Examining Notion's Backend Architecture

Table of contents

Introduction

Notion, a leading productivity and note-taking platform, has gathered a dedicated user base exceeding 30 million users globally. In this post, we will explore the intricate technical architecture supporting Notion's platform, enabling seamless support for millions of concurrent users.

Data Model

Diverging from conventional note-taking applications that store documents, Notion adopts a less traditional approach by organizing data into modular entities known as blocks. These blocks constitute the fundamental units of information and facilitate a versatile hierarchical structure capable of accommodating various data types including text, images, lists, data rows, and even entire pages. Hierarchy of Blocks

Here is an example of how Notion uses blocks to store a page with a paragraph and a few to-do items. Example of Blocks

The page is stored in a page block that contains a unique identifier of a page, title, references to child blocks, a reference to parent page, and a reference to a workspace. Page Block Example

Child blocks store content of the page. Here is an example of a to-do block that stores a completed to-do item. This block type looks very similar to the page block. It stores a unique identifier of a page, text and status of the to-do item, references to child blocks, a parent and a workspace.
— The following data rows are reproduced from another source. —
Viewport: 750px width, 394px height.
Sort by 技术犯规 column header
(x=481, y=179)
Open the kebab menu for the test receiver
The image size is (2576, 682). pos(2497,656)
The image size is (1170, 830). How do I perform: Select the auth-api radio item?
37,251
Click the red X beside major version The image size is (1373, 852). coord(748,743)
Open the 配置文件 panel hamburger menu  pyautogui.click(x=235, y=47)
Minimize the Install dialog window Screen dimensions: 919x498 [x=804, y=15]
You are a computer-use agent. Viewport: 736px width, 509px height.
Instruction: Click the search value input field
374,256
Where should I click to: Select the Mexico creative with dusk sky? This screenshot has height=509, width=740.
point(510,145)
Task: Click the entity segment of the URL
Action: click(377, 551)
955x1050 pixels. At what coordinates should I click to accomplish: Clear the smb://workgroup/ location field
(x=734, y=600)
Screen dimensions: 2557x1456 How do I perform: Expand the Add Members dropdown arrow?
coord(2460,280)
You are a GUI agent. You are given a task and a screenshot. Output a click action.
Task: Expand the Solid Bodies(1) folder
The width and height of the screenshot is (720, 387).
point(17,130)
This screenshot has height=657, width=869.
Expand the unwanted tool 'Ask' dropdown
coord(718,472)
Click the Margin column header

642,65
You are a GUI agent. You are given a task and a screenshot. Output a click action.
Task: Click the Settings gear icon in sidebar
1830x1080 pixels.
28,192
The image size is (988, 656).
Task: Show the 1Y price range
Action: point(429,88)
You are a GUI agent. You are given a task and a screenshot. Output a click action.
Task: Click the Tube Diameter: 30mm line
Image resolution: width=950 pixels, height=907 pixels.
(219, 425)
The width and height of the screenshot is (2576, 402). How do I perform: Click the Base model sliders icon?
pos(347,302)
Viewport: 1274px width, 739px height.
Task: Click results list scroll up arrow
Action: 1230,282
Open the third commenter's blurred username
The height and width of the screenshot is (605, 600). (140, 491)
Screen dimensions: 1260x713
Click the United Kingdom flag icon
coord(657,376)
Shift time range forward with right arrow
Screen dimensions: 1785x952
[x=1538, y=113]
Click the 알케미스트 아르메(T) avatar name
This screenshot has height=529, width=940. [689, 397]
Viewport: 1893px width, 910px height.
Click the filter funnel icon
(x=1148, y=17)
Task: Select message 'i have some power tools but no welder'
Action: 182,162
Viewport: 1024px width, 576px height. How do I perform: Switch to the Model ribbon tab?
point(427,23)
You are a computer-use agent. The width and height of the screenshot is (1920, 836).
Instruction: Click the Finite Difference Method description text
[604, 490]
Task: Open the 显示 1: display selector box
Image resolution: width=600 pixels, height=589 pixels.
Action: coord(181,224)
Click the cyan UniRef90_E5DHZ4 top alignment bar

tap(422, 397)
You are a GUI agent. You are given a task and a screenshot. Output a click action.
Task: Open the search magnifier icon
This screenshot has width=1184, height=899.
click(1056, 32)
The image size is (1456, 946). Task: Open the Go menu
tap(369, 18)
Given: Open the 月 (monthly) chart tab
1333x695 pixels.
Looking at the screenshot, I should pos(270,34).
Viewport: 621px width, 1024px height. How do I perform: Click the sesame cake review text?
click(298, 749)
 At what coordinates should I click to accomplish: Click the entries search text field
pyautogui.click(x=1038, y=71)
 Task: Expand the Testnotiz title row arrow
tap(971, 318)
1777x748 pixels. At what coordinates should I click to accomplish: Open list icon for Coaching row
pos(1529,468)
To-do Block Example

Blocks provide the flexibility that is not available in traditional document formats. For example, since the content of a page is not stored directly inside a page block, the same content block can be included into multiple pages or multiple times into the same page. Page Inside Page

Another example of blocks’ flexibility is the ability to have a page inside a table which is included into another page. Page Inside Table

Database

Notion leverages a PostgreSQL database hosted on the Amazon RDS for PostgreSQL cloud service to store its blocks. At the beginning Notion used one database server to handle all requests. As the number of users was increasing, Notion’s team was applying vertical scaling by increasing the capacity of the virtual server to keep up with the increasing load. Eventually, even the largest available Amazon’s database instance was not able to handle the constantly increasing load and Notion’s team had to split the single database server into a cluster of servers. As of July 2023 the database cluster consisted of 96 database servers. Each database server has 1 database that is logically partitioned into 5 shards with each shard represented as a PostgreSQL schema. Database Cluster Details

The data are partitioned into logical shards using workspace ID as a partition key. This ensures that all blocks that belong to one workspace are stored in the same database. This approach allows using transactions and guarantees consistency when storing and updating blocks. Database Partition Key

Back-end Services

Client applications interface with Notion's database via a dedicated API server, operating on a cluster of Node.js web servers. The connection to the database is managed through PgBouncer connection pooling, enhancing performance and scalability. Back-end Architecture

Strengths and Limitations

Notion's architectural framework showcases the scalability of relational databases in accommodating vast user bases. While the utilization of relational databases offers advantages such as transactional integrity and scalability, it demands meticulous planning and execution. Let's look at the strengths and limitations inherent in Notion's architecture.

Strengths:

  • 👍 Blocks data model supports features that are not available in traditional documents such as reusing same content in multiple pages and storing pages inside tables.
  • 👍 Blocks are better units for synchronization when compared to traditional documents. Using blocks instead of documents for synchronization decreases the network traffic sent from clients and reduces conflicts when multiple users are working on the same document.
  • 👍 Relational database allowed Notion’s engineering team to start small, quickly build the first version and then gradually iterate and scale their system from a few hundreds to millions of active users.
  • 👍 Relational database allows relying on transactions to guarantee consistency of data.
  • 👍 Using multiple database servers in a cluster partitioned by workspace allows fine tuning the size of individual servers to match their load since some workspaces have higher load than others.

Limitations:

  • 👎 The relational database does not scale automatically. As the number of users were increasing, the engineering team had to spend months to prepare and execute complex migrations of data from a single database server to shards on a cluster of servers.
  • 👎 Since each database stores data for multiple tenants/workspaces, PostgreSQL’s built-in backup and restore functionality cannot be used to restore data of individual tenants.
  • 👎 Blocks data model makes it more difficult to implement end-to-end encryption when compared to encrypting traditional documents. Even if the content of each block is encrypted, the backend still needs to know relations between blocks to load them from the database.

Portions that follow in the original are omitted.